Tren a las Nubes – Pociągiem w chmury

Podróż pociągiem w chmury to jedna z tych atrakcji, które od początku budzą ciekawość. Kiedy byliśmy w Salcie, wiedzieliśmy, że nie mogliśmy jej pominąć. W końcu to jedna z najwyżej położonych linii kolejowych na świecie, a do tego prawdziwa legenda Argentyny. Postanowiliśmy wiec przeznaczyć jeden dzień na tę przygodę. Nasz plan obejmował: wyjazd z samego rana, droga przez góry i przejazd słynnym Tren a las Nubes do Viaducto La Polvorilla.

 

Z Salty wyjechaliśmy około 7:30 rano, kierując się drogą krajową numer 52. To trasa, która sama w sobie jest warta przejechania. Po mniej więcej trzech godzinach dotarliśmy do San Antonio de los Cobres, miasteczka położonego na wysokości 3775 metrów nad poziomem morza. Czuć było, że jesteśmy wysoko!

O 11:30 rozpoczęło się zameldowanie na pociąg. Najpierw kontrola dokumentów, później sprawdzanie biletów i w końcu mogliśmy wejść do wagonu w poszukiwaniu przeznaczonych dla nas miejsc. 

W jednym z wagonów znajdował się też mały bufet, gdzie można było zamówić kawę, herbatę czy coś słodkiego.

Kiedy pociąg ruszył, w wagonach zapanowała cisza. Wszyscy wyglądali przez okna…

Za szybą spokojnie przesuwały się doliny, a od czasu do czasu mijaliśmy miejsca, o których krótką historię opowiadał przewodnik. 

W pewnym momencie w oddali zaczęliśmy dostrzegać sylwetkę wiaduktu La Polvorilla -naszego celu.

Wiadukt robi ogromne wrażenie, wznosi się na wysokości ponad 4200 metrów n.p.m i ma 224 metry długości, a został zbudowany w latach 30.XX wieku jako część linii łączącej Salta z chilijskim portem Antofagasta. Była to wówczas jedna z najtrudniejszych inwestycji inżynieryjnych w Ameryce Południowej. 

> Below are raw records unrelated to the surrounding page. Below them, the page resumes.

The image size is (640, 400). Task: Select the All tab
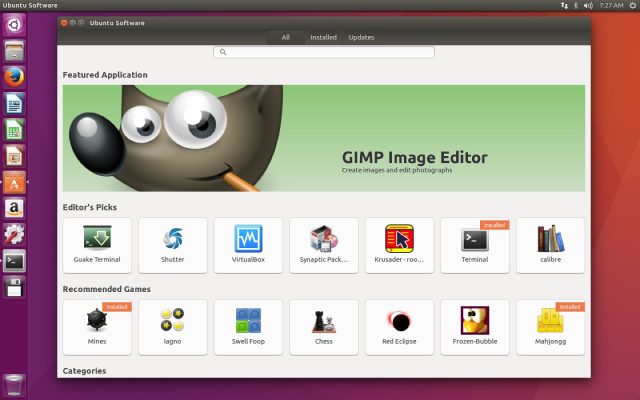pyautogui.click(x=285, y=37)
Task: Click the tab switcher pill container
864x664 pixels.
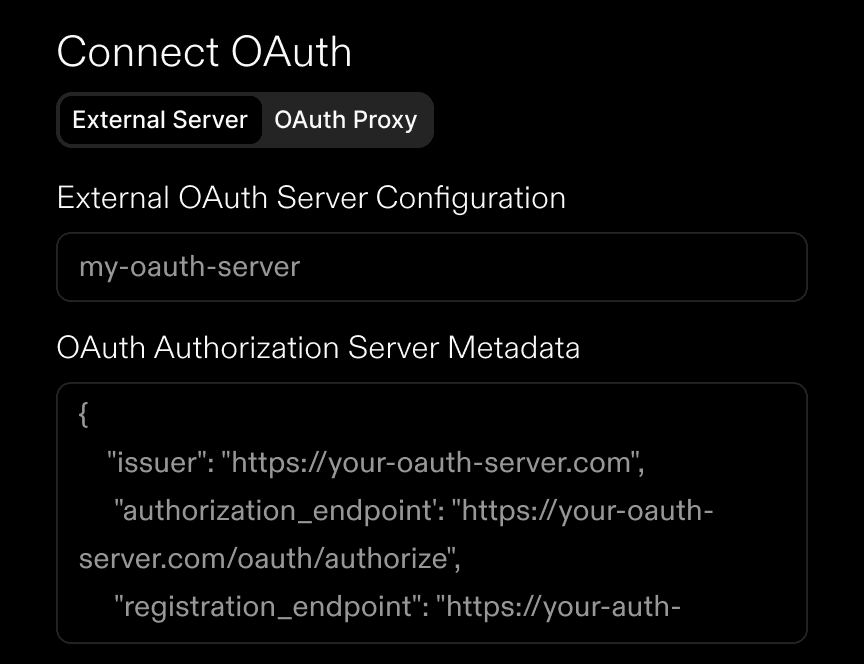Action: [x=245, y=120]
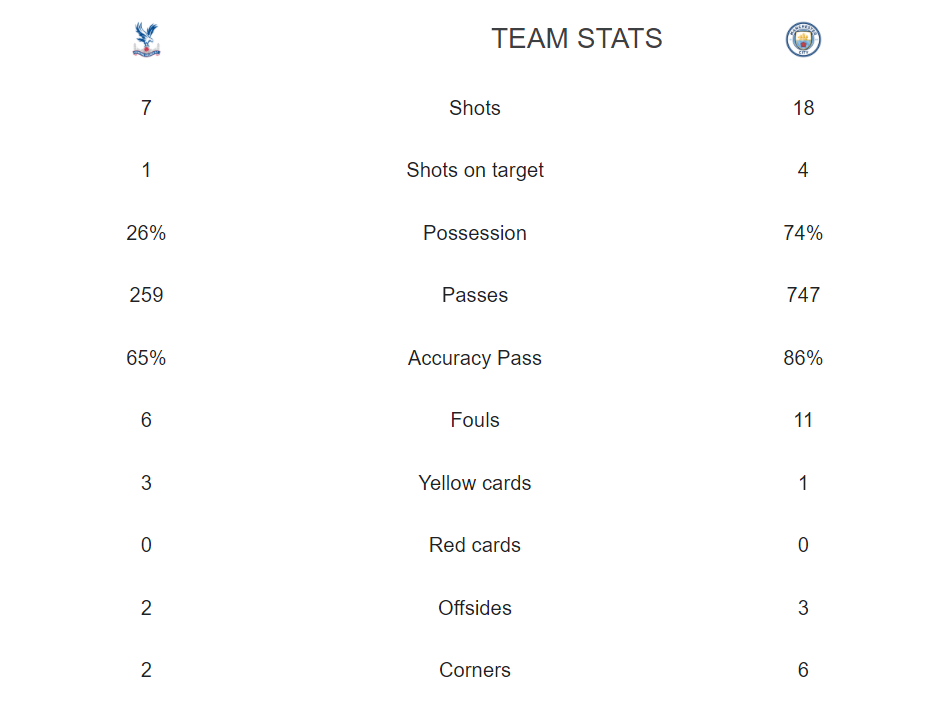The width and height of the screenshot is (945, 722).
Task: Click the Red cards label
Action: pyautogui.click(x=475, y=545)
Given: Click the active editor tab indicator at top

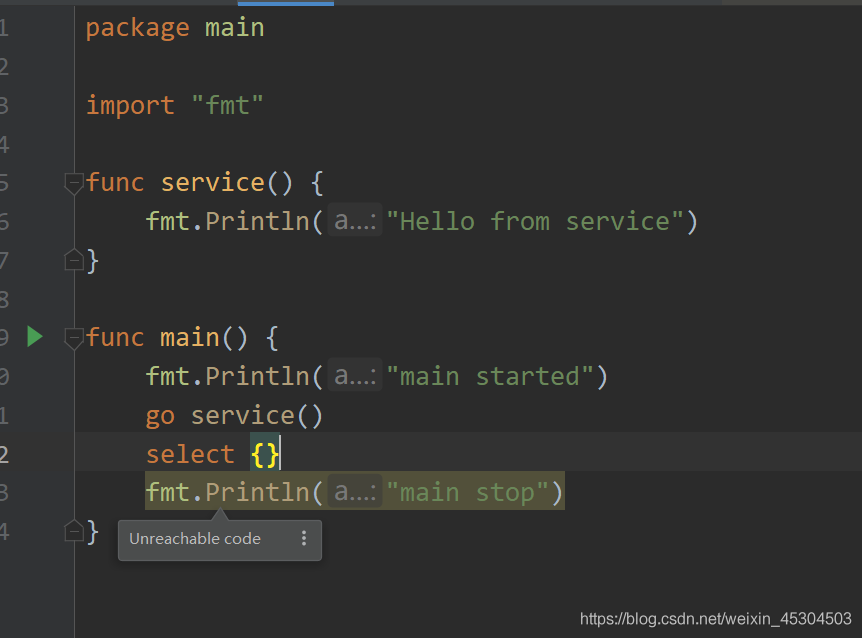Looking at the screenshot, I should tap(285, 3).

Wszystkie materiały trzeba było transportować na mułach, a prace prowadzono w ekstremalnych warunkach wysokościowych.

Chwila, kiedy pociąg powoli wtaczał się na wiadukt, była niesamowita. Z okien było widać przepaść, góry, niebo i uśmiechnięte twarze pasażerów wychylających się po pamiątkowe zdjęcie. Każdy chciał uwiecznić ten moment, w końcu jechaliśmy „wśród” chmur…

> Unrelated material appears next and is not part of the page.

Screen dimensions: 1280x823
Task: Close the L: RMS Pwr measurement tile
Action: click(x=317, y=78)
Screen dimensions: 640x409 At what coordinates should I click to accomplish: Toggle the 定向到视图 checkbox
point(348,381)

Po zakończeniu przejazdu mieliśmy około pół godziny wolnego czasu. Na placu przed wiaduktem lokalni mieszkańcy sprzedawali rękodzieło. Wełniane czapki, poncha, torby i drobne pamiątki. Wszystko było oczywiście bardzo kolorowe.

Dość nietypowym, ale bardzo ciekawym momentem była ceremonia podniesienia flagi. W pewniej chili wszyscy zebrali się wokół masztu, a kiedy flaga Argentyny zaczęła powoli unosić się  górę, rozbrzmiał hymn. 

Dla Argentyńczyków Tren a las Nubes to nie tylko atrakcja turystyczna, ale też część historii, a poniesienie flagi i wspólne odśpiewanie hymnu nie było przypadkowe. Ceremonia odbywa się codziennie, aby upamiętnić pracowników, inżynierów i kolejarzy. To ważny element tej wyprawy i symbol dumy z kraju, który potrafił stworzyć coś tak niezwykłego wysoko w górach. 

 

W drodze powrotnej pociągiem, a później samochodem, znów mogliśmy podziwiać niezwykle krajobrazy. Trasa prowadziła ta sama droga, przez Campo Quijano, gdzie świat zmieniał kolor, od kamiennych szarości po cieple odcienie pomarańczu. Po drodze mijaliśmy spacerujące po torach kolejowych lamy, a także pasące się na łące krowy. Krajobraz, który nam towarzyszył, zazwyczaj był surowy i bardzo suchy, ale jednocześnie zachwycająco piękny. 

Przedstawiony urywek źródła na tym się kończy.